EXERCISE AIM: Starting from the line with "236x511 pixels.", transcribe each line to the end of the records below. Copy them exactly and write nothing else.

INFORMATION SUPPLIED:
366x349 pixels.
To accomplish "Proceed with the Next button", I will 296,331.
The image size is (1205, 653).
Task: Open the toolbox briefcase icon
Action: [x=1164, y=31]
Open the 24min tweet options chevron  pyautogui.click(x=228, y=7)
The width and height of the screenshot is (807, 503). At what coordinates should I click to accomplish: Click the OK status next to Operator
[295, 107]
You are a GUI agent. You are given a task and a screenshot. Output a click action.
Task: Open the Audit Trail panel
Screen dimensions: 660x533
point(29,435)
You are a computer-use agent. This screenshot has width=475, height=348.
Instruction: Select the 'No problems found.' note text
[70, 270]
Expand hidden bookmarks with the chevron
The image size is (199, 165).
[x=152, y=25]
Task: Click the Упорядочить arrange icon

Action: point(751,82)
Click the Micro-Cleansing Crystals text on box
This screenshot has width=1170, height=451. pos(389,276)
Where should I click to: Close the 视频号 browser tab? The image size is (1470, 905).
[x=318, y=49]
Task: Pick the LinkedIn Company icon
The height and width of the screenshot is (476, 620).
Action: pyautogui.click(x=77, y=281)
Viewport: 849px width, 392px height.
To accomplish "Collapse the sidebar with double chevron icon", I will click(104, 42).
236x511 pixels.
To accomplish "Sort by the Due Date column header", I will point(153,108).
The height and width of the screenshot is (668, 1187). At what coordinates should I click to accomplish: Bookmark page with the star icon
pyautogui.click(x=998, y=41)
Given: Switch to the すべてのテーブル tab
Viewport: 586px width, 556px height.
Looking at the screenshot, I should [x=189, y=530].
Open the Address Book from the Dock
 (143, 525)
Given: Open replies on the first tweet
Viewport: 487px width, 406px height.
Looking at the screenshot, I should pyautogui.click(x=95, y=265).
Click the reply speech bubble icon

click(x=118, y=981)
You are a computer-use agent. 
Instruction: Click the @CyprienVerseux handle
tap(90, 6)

RESULT:
236x511 pixels.
To accomplish "Sort by the Due Date column header", I will point(153,108).
The height and width of the screenshot is (668, 1187). At what coordinates should I click to accomplish: Bookmark page with the star icon
pyautogui.click(x=998, y=41)
Given: Switch to the すべてのテーブル tab
Viewport: 586px width, 556px height.
Looking at the screenshot, I should [x=189, y=530].
Open the Address Book from the Dock
 (143, 525)
Given: Open replies on the first tweet
Viewport: 487px width, 406px height.
Looking at the screenshot, I should pyautogui.click(x=95, y=265).
Click the reply speech bubble icon

click(x=118, y=981)
You are a computer-use agent. 
Instruction: Click the @CyprienVerseux handle
tap(90, 6)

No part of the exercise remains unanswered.